Re: New CRC algorithm: Slicing by 8

From: Gregory Stark <stark(at)enterprisedb(dot)com>
To: "Simon Riggs" <simon(at)2ndquadrant(dot)com>
Cc: "Gregory Stark" <gsstark(at)mit(dot)edu>, "Tom Lane" <tgl(at)sss(dot)pgh(dot)pa(dot)us>, "Gregory Maxwell" <gmaxwell(at)gmail(dot)com>, <mark(at)mark(dot)mielke(dot)cc>, "Gurjeet Singh" <singh(dot)gurjeet(at)gmail(dot)com>, "PGSQL Hackers" <pgsql-hackers(at)postgresql(dot)org>
Subject: Re: New CRC algorithm: Slicing by 8
Date: 2006-10-26 13:48:25
Message-ID: 87lkn3yyqe.fsf@enterprisedb.com
Views: Raw Message | Whole Thread | Download mbox | Resend email
Thread:
Lists: pgsql-hackers


"Simon Riggs" <simon(at)2ndquadrant(dot)com> writes:

> I've looked into this in more depth following your suggestion: I think
> it seems straightforward to move the xl_prev field from being a header
> to a trailer. That way when we do the test on the back pointer we will
> be assured that there is no torn page effecting the remainder of the
> xlrec. That would make it safer with wal_checksum = off.

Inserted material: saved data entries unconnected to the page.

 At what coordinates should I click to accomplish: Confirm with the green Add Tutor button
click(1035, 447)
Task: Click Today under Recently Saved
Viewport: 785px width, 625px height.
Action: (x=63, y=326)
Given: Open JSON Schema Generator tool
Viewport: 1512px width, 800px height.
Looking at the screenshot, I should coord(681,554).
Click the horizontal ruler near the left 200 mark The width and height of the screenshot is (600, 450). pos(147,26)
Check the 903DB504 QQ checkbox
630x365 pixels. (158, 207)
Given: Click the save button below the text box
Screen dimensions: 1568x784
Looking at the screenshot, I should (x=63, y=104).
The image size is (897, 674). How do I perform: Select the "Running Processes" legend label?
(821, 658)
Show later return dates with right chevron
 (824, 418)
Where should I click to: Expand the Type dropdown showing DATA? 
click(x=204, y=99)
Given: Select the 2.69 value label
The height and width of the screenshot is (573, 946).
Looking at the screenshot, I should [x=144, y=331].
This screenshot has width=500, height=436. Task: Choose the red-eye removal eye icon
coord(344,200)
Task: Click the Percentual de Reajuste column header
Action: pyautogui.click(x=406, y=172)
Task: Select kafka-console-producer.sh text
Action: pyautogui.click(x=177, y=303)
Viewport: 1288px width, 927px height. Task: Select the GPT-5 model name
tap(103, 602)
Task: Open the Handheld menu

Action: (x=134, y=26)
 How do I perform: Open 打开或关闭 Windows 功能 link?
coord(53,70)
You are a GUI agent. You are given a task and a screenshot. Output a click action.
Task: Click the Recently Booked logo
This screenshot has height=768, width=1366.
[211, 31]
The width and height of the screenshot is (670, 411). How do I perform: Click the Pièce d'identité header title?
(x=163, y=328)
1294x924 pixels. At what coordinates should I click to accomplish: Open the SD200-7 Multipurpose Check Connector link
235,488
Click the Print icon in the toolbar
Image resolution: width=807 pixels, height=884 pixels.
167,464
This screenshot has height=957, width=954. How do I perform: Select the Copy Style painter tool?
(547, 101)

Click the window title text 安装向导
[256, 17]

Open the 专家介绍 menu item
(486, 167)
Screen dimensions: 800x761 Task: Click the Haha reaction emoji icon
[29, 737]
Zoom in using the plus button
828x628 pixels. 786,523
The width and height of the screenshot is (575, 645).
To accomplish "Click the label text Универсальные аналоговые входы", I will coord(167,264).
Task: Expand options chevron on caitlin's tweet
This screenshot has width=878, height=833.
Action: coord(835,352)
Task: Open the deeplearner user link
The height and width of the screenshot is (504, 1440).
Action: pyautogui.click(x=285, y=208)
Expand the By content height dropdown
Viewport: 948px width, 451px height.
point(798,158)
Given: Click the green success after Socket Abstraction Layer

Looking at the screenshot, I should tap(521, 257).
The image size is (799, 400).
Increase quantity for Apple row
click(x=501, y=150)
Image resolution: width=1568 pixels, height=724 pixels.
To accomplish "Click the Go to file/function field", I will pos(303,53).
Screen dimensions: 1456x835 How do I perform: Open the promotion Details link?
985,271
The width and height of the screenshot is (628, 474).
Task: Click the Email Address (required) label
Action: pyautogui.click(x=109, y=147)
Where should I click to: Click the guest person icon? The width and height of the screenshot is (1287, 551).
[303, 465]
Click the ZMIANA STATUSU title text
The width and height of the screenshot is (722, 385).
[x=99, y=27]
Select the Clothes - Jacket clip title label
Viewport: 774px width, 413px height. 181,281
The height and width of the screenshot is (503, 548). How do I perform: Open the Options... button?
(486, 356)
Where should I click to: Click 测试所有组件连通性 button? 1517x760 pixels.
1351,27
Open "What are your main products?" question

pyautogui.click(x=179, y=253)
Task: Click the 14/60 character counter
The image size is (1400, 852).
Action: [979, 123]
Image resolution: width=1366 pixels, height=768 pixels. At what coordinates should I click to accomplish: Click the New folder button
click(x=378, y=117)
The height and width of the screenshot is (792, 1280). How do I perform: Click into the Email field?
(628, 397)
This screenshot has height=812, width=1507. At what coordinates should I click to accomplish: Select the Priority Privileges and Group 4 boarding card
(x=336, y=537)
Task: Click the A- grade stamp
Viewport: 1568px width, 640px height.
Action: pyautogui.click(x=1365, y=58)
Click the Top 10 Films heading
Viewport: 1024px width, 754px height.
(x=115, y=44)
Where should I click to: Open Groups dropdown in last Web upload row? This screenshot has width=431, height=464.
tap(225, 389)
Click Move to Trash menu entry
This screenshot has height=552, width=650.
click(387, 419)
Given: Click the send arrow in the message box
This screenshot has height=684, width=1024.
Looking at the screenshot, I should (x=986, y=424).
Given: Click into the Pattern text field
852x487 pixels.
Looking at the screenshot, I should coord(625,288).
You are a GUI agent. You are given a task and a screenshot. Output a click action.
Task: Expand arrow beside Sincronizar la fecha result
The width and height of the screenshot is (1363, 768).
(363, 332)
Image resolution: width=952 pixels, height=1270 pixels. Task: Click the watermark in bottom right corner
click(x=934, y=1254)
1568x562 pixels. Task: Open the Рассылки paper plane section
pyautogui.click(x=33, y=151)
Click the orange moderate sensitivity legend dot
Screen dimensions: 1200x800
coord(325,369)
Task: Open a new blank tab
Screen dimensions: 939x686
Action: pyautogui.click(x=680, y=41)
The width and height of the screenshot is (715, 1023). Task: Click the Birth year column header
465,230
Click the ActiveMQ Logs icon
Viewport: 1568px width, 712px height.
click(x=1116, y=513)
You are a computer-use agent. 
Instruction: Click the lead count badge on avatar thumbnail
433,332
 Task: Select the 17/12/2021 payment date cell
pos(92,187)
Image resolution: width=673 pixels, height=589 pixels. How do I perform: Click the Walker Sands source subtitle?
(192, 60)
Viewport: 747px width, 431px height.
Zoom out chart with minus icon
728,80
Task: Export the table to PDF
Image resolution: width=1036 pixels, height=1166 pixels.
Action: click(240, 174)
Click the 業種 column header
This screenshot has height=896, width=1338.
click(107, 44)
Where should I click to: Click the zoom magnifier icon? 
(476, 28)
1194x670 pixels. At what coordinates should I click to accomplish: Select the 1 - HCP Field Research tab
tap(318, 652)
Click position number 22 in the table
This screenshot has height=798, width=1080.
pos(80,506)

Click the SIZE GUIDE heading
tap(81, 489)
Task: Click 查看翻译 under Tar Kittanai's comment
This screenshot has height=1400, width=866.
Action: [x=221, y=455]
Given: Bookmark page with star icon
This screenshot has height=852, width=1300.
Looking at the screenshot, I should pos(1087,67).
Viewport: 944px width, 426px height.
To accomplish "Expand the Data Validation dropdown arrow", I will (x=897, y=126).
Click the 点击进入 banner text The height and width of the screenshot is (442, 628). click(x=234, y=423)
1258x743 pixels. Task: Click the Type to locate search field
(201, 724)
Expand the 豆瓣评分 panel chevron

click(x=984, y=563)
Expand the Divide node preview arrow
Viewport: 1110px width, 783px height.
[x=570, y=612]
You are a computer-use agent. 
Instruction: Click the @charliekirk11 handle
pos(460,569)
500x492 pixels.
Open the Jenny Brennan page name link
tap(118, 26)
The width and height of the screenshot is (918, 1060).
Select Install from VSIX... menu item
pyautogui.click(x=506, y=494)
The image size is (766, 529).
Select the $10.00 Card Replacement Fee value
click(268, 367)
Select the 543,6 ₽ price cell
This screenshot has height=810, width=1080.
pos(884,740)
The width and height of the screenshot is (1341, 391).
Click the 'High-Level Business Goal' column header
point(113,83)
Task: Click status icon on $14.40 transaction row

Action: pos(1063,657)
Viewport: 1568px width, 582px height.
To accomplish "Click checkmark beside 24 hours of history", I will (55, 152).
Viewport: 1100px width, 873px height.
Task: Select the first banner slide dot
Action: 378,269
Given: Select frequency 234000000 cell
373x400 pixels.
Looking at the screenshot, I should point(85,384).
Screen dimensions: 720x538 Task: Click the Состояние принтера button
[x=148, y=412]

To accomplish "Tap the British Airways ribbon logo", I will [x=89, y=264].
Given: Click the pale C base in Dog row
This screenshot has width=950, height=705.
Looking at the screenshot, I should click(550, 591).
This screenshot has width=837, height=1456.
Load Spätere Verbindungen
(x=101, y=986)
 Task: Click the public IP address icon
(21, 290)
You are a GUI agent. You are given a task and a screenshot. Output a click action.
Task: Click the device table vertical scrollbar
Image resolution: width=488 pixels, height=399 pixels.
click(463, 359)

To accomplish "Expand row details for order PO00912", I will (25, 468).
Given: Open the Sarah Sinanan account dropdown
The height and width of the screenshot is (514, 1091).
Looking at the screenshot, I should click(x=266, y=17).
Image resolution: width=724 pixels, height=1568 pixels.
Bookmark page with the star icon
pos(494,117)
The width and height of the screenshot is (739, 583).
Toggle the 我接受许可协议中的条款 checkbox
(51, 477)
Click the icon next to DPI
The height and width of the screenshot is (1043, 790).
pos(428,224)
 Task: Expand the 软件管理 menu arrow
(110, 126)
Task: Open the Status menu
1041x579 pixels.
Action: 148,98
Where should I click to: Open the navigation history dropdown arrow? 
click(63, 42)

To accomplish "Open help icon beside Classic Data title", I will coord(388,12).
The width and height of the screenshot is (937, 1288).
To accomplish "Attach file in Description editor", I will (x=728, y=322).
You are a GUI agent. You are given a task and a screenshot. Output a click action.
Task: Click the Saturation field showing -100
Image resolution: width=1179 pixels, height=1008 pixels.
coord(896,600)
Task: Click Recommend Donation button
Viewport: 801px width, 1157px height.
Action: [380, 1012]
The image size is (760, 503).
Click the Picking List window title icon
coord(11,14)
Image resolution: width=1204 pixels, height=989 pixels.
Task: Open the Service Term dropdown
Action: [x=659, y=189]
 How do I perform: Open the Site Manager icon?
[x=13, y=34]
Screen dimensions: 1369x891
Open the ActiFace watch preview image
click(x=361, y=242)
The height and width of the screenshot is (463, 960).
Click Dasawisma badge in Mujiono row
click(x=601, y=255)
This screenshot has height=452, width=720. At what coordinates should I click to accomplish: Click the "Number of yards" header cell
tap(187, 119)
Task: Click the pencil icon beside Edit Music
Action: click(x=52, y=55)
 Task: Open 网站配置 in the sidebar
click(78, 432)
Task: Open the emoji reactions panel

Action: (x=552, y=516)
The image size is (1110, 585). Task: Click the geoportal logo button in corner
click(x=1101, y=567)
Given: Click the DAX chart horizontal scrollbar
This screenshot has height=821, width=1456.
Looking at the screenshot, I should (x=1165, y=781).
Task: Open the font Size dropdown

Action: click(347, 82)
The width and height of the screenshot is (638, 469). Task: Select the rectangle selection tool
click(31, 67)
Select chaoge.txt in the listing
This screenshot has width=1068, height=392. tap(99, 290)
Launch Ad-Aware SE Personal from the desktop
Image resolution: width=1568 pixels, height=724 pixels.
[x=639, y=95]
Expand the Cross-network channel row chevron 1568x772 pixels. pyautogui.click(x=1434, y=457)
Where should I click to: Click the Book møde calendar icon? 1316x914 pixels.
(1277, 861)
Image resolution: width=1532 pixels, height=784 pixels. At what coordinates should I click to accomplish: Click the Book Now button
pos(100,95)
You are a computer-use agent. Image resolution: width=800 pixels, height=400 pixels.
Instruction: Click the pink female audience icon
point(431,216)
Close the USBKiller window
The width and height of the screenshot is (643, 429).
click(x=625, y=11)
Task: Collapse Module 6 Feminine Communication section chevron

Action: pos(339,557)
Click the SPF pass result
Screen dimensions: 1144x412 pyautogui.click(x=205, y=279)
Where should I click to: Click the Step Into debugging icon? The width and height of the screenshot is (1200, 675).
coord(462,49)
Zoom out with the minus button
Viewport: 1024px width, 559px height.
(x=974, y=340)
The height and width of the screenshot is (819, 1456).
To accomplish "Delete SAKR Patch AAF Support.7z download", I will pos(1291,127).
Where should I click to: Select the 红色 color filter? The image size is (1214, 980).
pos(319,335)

Hm. I think in practice this may actually help reduce the exposure to torn
pages. However in theory there's no particular reason to think the blocks will
be written out in physical order.

The kernel may sync its buffers in some order dictated by its in-memory data
structure and may end up coming across the second half of the 8kb page before
the first half. It may even lie earlier on disk than the first half if the
filesystem started a new extent at that point.

If they were 4kb pages there would be fewer ways it could be written out of
order, but even then the hard drive could find a bad block and remap it. I'm
not sure what level of granularity drives remap at, it may be less than 4kb.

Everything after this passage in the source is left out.